Swap "crosshair cursor tool" for "eyedropper tool" in the records, starting with the line that contains "Where should I click to: Enable" and going on through the end of the records, and give those lines again with nothing else changed. Leave the pictures out of the answer.

╭─ Material provided

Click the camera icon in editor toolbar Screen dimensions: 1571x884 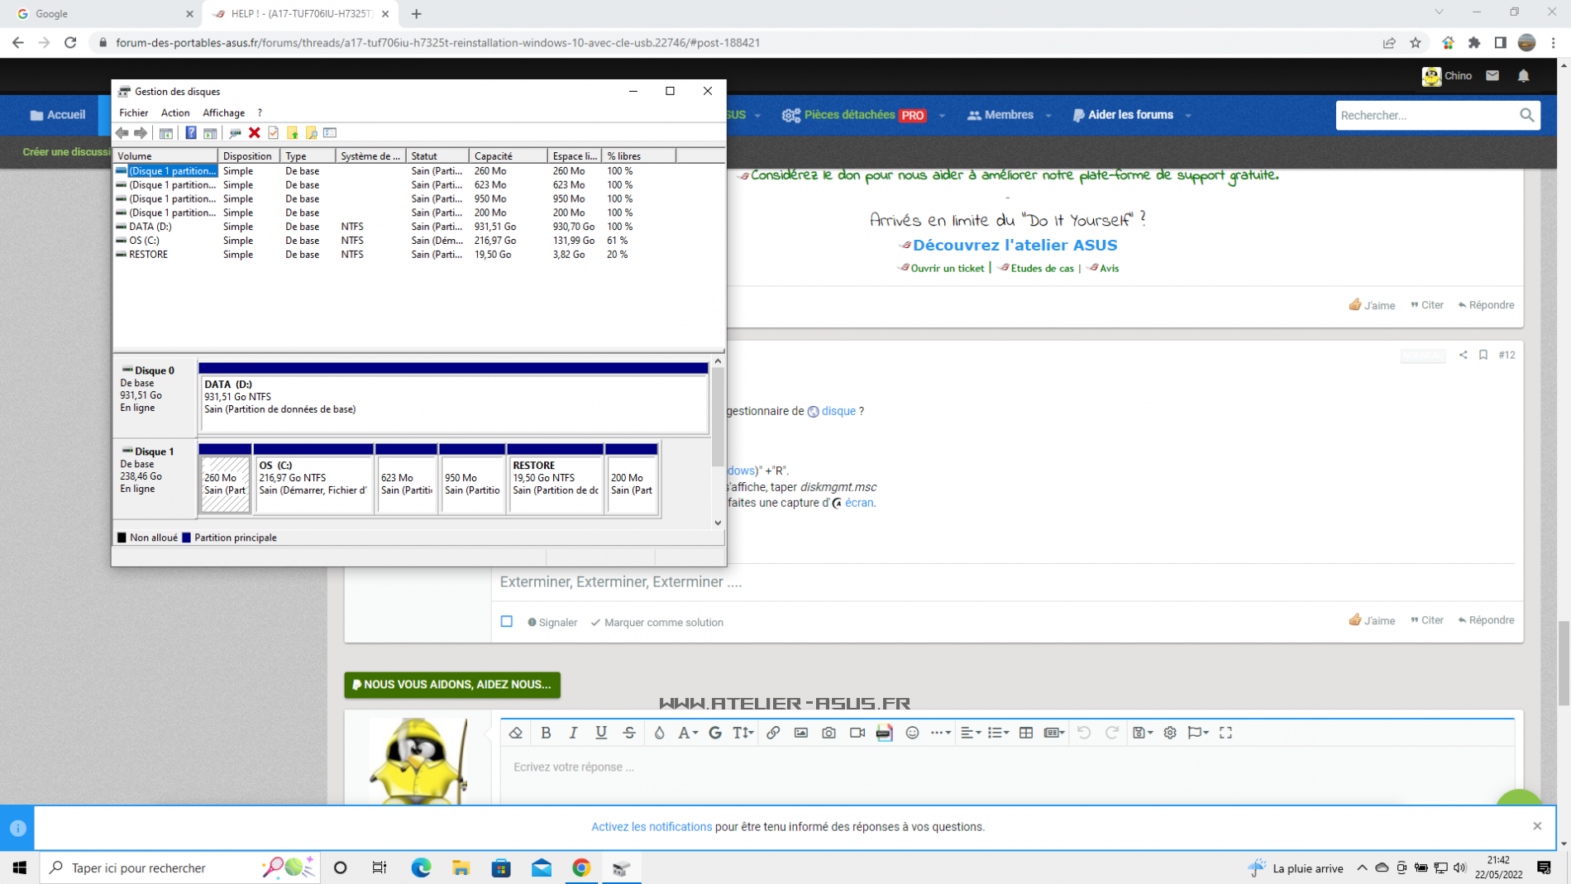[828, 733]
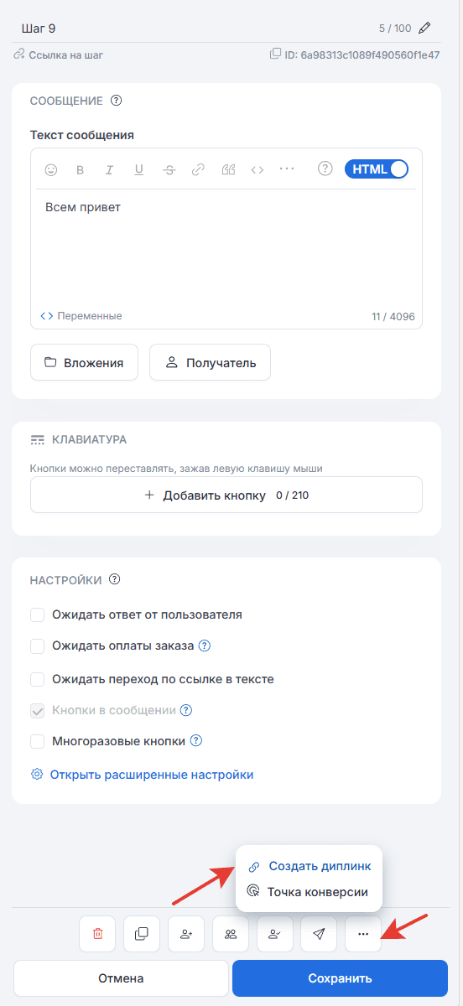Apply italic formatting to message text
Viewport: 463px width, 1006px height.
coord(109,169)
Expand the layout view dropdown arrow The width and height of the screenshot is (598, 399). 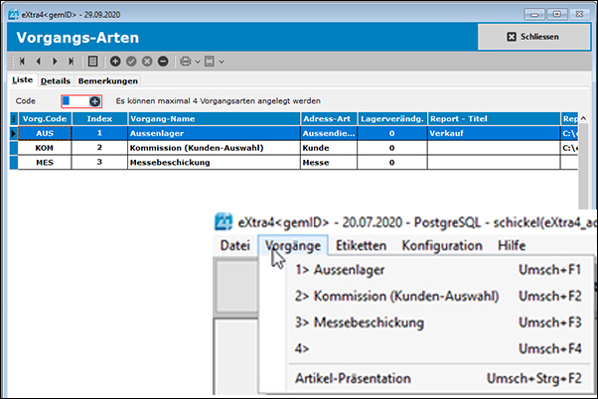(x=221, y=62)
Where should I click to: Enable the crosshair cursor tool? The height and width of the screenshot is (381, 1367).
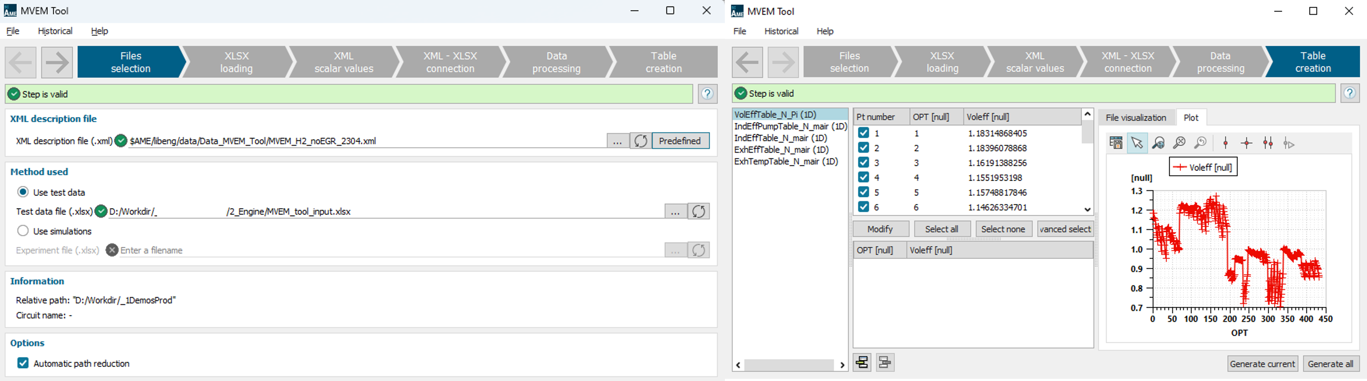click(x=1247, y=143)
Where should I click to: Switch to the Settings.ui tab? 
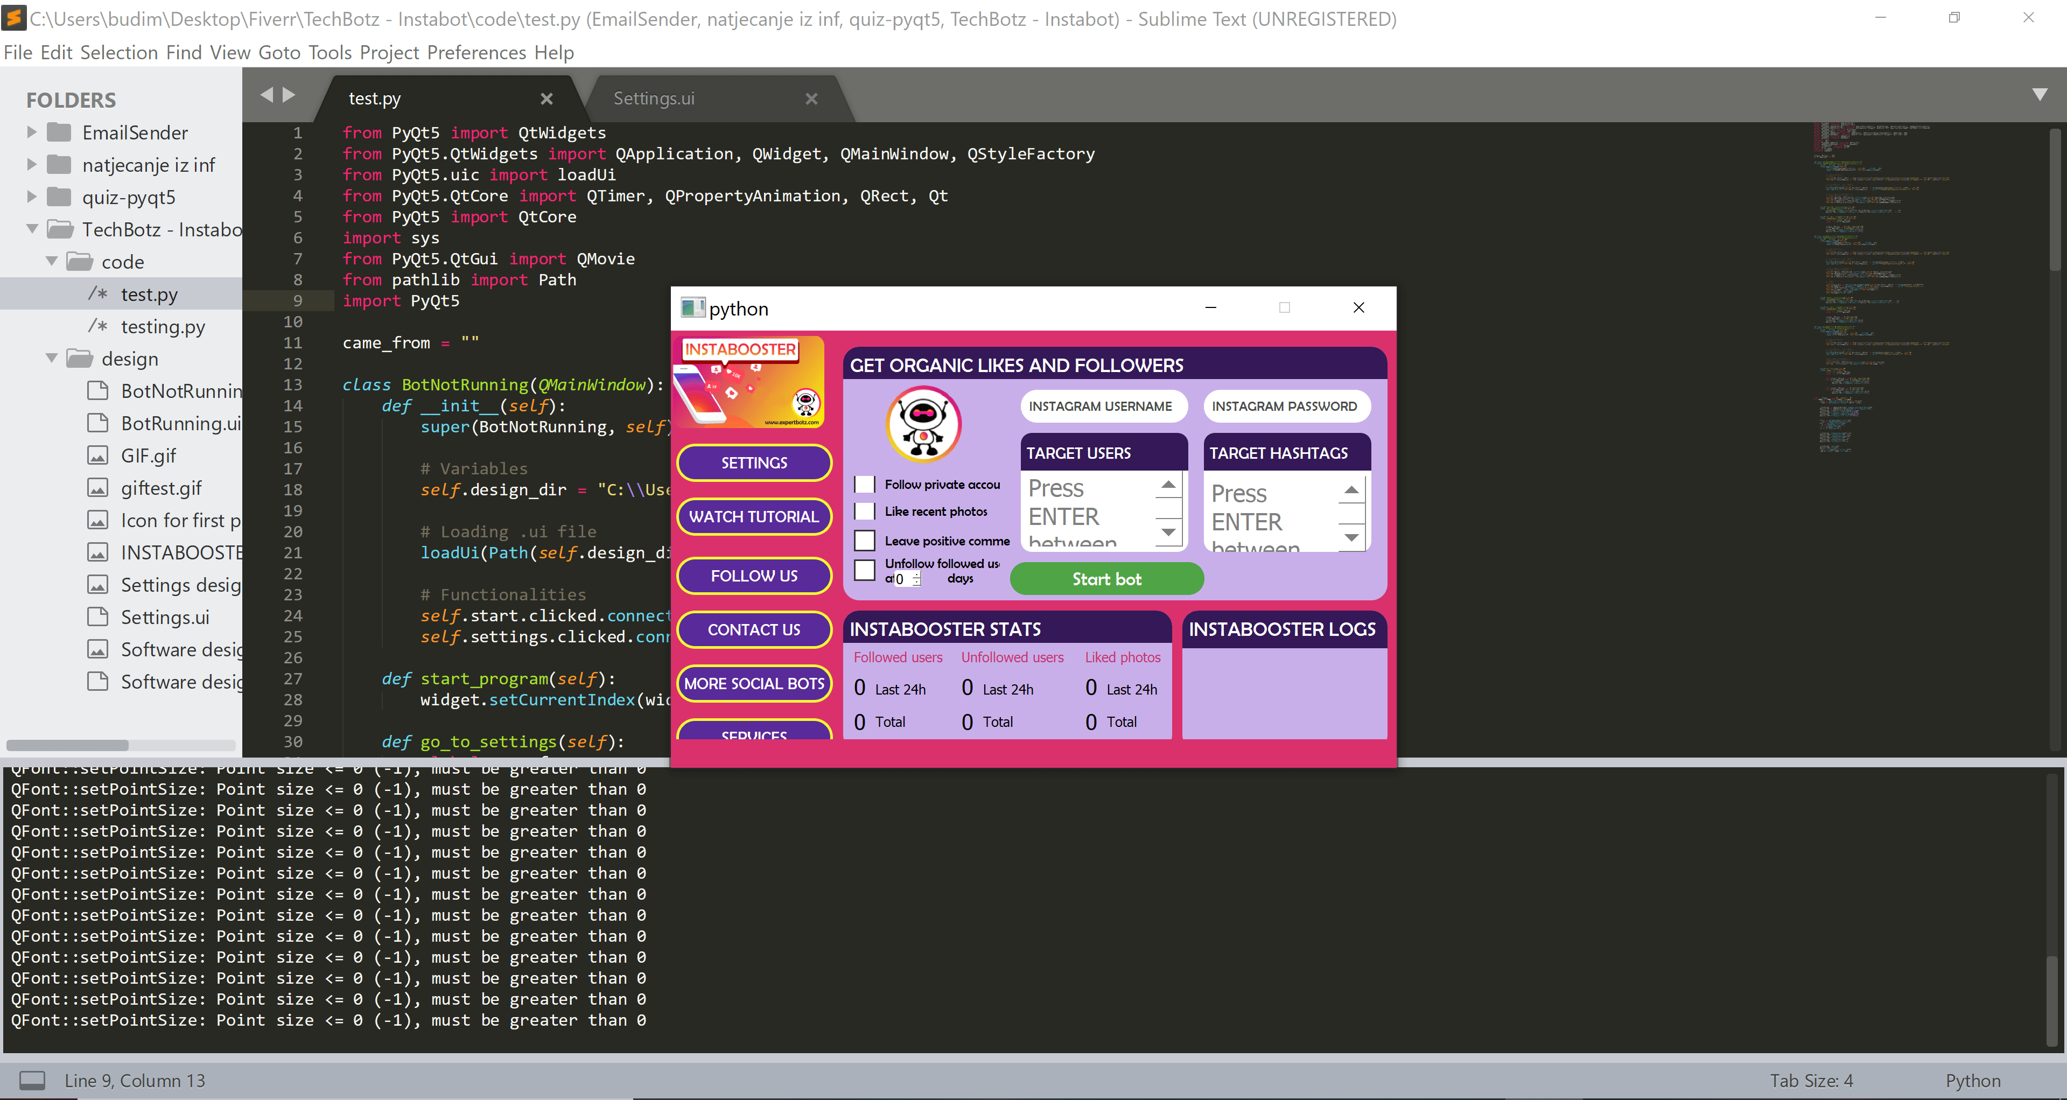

╰─

## Written response
Where should I click to: Enable the eyedropper tool? The height and width of the screenshot is (381, 1367).
click(x=1247, y=143)
Where should I click to: Switch to the Settings.ui tab? 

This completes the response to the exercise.